(Data records)
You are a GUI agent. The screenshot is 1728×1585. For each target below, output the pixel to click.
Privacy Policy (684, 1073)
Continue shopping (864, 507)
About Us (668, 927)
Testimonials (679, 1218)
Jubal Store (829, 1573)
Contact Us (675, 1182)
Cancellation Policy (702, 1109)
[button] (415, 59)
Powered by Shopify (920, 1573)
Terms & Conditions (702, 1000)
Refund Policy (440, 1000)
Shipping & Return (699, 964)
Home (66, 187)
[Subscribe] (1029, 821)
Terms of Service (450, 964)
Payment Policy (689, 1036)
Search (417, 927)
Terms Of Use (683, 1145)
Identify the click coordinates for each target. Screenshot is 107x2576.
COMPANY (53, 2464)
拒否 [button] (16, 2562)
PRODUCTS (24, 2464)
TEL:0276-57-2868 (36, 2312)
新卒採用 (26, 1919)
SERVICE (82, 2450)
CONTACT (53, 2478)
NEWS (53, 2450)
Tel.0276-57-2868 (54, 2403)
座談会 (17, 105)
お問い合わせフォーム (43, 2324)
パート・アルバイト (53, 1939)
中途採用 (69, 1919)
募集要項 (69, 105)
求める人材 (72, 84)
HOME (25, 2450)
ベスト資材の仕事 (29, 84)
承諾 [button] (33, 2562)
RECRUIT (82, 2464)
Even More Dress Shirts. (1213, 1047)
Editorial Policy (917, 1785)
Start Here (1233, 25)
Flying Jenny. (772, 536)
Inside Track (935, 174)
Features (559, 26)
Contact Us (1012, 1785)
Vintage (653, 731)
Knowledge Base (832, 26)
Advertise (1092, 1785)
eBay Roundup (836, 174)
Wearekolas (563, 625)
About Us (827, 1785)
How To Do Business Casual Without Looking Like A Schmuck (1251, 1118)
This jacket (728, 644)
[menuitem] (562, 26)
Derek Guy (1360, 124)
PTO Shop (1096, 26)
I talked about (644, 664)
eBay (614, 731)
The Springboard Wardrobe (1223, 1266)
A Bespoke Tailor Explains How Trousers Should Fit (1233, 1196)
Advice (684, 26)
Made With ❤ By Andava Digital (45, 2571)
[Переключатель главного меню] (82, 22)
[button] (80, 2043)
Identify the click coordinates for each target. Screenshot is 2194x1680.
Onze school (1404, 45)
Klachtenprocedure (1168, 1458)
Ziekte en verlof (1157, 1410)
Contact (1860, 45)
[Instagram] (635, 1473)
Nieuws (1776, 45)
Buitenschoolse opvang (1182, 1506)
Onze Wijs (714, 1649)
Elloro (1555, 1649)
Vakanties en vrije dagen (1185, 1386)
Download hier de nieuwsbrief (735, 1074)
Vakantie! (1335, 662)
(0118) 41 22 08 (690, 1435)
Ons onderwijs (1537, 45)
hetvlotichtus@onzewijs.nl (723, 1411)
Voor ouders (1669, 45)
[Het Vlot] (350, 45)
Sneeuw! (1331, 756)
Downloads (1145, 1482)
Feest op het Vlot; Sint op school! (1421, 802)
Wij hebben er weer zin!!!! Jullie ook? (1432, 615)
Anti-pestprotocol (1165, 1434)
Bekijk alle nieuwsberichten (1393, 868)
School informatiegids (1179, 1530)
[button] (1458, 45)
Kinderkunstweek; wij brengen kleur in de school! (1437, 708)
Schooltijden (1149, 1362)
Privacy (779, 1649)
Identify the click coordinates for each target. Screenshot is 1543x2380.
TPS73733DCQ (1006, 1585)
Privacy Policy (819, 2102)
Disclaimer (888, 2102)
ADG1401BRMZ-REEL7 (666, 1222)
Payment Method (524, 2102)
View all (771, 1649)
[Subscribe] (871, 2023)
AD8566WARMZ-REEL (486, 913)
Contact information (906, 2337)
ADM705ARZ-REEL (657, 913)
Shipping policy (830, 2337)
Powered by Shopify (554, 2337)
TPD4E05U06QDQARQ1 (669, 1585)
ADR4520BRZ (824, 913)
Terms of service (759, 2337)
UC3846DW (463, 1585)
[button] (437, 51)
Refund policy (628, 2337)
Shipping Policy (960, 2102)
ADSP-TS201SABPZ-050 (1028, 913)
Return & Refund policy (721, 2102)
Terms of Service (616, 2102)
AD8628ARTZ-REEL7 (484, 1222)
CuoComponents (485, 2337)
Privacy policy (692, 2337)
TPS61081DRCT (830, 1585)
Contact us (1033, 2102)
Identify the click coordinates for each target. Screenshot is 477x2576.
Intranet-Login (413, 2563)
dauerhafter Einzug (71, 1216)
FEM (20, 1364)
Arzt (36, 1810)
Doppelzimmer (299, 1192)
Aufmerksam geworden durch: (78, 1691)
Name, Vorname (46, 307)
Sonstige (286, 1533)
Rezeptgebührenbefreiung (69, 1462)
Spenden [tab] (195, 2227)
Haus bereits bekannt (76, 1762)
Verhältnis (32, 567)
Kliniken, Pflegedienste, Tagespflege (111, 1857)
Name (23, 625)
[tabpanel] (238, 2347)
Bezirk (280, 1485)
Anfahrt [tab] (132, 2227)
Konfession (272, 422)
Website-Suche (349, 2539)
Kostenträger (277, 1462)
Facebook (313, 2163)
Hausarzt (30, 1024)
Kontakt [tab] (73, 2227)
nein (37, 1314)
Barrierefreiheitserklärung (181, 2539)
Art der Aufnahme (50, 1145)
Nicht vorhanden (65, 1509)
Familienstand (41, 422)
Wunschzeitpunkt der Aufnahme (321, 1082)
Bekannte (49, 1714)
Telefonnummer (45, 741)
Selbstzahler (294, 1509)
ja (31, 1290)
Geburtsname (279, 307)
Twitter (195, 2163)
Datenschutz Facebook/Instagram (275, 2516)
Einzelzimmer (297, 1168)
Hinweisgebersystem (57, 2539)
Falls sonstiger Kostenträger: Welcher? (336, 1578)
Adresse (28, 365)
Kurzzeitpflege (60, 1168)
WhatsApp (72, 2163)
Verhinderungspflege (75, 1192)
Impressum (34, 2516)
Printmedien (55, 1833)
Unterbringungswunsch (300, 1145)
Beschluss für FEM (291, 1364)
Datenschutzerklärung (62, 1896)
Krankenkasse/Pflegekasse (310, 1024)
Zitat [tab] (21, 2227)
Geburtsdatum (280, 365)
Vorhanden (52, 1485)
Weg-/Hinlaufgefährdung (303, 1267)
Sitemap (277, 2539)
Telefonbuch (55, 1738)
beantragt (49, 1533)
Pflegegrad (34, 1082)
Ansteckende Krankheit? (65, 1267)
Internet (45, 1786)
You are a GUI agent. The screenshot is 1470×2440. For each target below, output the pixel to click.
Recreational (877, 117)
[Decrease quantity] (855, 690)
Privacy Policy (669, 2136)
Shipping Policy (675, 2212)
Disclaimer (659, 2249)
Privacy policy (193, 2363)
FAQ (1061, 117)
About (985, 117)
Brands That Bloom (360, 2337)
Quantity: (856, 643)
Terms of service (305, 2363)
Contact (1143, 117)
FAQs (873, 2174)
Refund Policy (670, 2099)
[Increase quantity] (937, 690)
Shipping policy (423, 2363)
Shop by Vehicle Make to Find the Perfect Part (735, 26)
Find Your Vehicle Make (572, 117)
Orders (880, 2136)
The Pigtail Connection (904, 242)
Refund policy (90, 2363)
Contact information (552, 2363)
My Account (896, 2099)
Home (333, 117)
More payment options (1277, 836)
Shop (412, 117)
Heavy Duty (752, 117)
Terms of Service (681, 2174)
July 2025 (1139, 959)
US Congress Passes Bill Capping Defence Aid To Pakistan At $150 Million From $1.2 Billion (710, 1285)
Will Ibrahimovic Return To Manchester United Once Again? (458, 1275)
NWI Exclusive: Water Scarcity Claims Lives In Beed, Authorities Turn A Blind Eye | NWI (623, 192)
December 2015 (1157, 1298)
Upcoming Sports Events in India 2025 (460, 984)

## WORK ORDER:
Could you return exactly the stretch of the data above that starts at the line with "Screenshot is 107x2576." and ends at the line with "Start Here (1233, 25)", both lines included?

## EXPECTED OUTPUT:
Identify the click coordinates for each target. Screenshot is 107x2576.
COMPANY (53, 2464)
拒否 [button] (16, 2562)
PRODUCTS (24, 2464)
TEL:0276-57-2868 (36, 2312)
新卒採用 (26, 1919)
SERVICE (82, 2450)
CONTACT (53, 2478)
NEWS (53, 2450)
Tel.0276-57-2868 (54, 2403)
座談会 (17, 105)
お問い合わせフォーム (43, 2324)
パート・アルバイト (53, 1939)
中途採用 (69, 1919)
募集要項 (69, 105)
求める人材 (72, 84)
HOME (25, 2450)
ベスト資材の仕事 (29, 84)
承諾 [button] (33, 2562)
RECRUIT (82, 2464)
Even More Dress Shirts. (1213, 1047)
Editorial Policy (917, 1785)
Start Here (1233, 25)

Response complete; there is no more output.